Por Clarice dos Santos

Desde que foi lançado o primeiro Metal Gear para o computador caseiro MSX 2, além de focar-se em Solid Snake, o vilão big Boss não passa desapercebido, mesmo depois de sua morte em Metal Gear 2: Solid Snake.
Inicialmente, Big Boss era o comandante de Solid Snake – que na época era membro da Fox Hound – e o instruiu, a pedido dos EUA, a invadir Outer Heaven e encontrar a mais nova arma nuclear construída: Metal Gear. Mostrando ser, na verdade, o vilão da história e o criador de Outer Heaven, Big Boss é derrotado por Solid Snake, que pensa tê-lo matado, mas isso só acontece em Metal Gear 2: Solid Snake em Zanzibar Land.
Renascendo em 1998 no Sony PlayStation com Metal Gear Solid, Big Boss não é esquecido e é constantemente citado por Liquid Snake, que mais tarde revela ser seu clone, assim como Solid Snake. Em Metal Gear Solid 2: Sons os Liberty (2001), conhecemos outro clone de Big Boss: Solidus Snake, considerado o clone mais perfeito do homem e que atuou como president dos EUA no primeiro MGS. Os três são frutos do projeto Les Enfants Terribles.

Com tantos jogos, tanto foco e ter até clones de Big Boss, o que o fez ser tão importante na saga?
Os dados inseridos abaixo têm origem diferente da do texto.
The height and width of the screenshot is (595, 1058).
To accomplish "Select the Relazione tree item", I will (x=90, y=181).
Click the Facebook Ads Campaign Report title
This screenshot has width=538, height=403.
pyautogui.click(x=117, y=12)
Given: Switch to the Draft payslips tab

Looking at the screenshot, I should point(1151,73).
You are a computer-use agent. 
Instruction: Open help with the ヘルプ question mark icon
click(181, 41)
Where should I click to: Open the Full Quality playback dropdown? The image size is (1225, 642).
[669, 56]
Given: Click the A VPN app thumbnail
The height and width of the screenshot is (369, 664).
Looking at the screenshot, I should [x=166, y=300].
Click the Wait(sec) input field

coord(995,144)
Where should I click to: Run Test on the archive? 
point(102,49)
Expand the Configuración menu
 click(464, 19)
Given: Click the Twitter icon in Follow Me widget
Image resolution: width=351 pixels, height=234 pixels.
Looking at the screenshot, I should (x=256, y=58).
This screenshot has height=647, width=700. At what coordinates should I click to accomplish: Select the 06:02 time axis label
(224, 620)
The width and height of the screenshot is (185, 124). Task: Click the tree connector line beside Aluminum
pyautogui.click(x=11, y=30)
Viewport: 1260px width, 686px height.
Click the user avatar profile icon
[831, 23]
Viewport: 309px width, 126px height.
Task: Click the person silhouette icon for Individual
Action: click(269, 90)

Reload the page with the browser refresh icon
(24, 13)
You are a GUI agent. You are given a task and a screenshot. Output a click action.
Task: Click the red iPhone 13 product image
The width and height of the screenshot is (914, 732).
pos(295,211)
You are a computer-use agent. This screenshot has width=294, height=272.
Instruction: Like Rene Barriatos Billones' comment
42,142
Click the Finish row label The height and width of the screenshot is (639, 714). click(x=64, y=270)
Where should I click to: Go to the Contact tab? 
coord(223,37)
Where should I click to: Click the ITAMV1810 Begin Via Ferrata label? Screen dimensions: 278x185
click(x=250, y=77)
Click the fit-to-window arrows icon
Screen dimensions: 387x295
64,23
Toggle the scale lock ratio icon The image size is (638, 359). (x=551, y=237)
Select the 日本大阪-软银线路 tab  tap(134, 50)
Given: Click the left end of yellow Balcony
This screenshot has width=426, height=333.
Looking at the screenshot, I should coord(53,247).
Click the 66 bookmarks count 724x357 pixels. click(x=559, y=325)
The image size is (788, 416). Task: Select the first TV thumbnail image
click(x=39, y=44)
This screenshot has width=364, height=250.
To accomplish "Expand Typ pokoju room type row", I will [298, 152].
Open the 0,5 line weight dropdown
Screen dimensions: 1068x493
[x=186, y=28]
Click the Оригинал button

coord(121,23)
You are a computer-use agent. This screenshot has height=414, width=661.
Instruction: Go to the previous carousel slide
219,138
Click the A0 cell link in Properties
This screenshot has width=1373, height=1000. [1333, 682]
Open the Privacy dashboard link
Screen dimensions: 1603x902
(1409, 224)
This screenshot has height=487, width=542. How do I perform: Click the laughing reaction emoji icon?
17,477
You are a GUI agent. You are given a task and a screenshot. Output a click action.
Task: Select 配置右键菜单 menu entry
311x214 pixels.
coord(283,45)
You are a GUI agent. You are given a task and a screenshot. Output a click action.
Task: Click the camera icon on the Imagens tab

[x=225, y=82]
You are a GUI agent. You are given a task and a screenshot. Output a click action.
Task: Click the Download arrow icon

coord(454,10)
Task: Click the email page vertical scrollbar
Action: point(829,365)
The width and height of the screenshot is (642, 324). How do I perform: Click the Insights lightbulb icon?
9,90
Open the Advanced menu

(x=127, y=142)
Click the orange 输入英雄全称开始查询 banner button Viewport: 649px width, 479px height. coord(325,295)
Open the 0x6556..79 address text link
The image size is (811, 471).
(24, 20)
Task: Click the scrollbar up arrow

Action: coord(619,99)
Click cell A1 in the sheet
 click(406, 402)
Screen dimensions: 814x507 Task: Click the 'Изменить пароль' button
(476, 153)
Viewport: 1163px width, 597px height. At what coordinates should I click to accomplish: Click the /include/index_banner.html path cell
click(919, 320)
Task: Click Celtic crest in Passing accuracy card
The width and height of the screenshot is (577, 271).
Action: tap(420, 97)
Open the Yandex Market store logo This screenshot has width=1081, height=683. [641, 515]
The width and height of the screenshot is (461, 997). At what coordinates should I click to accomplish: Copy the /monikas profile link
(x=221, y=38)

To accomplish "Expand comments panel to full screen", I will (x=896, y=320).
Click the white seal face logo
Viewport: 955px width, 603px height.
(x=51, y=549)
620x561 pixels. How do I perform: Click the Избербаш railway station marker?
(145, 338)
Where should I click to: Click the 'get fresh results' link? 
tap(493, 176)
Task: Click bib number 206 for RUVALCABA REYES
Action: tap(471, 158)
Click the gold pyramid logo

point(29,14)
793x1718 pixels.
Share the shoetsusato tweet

Com essa dúvida pairando nas cabeças dos fãs, Kojima resolver contar sua história com o excelente Metal Gear Solid 3: Snake Eater, lançado em 2004 para PS2.
Agradecendo desde já à loja Megalogame, fui agraciada com uma cópia de MGS3: Subsistence, que contém algumas diferenças de Snake Eater e mais alguns Extras.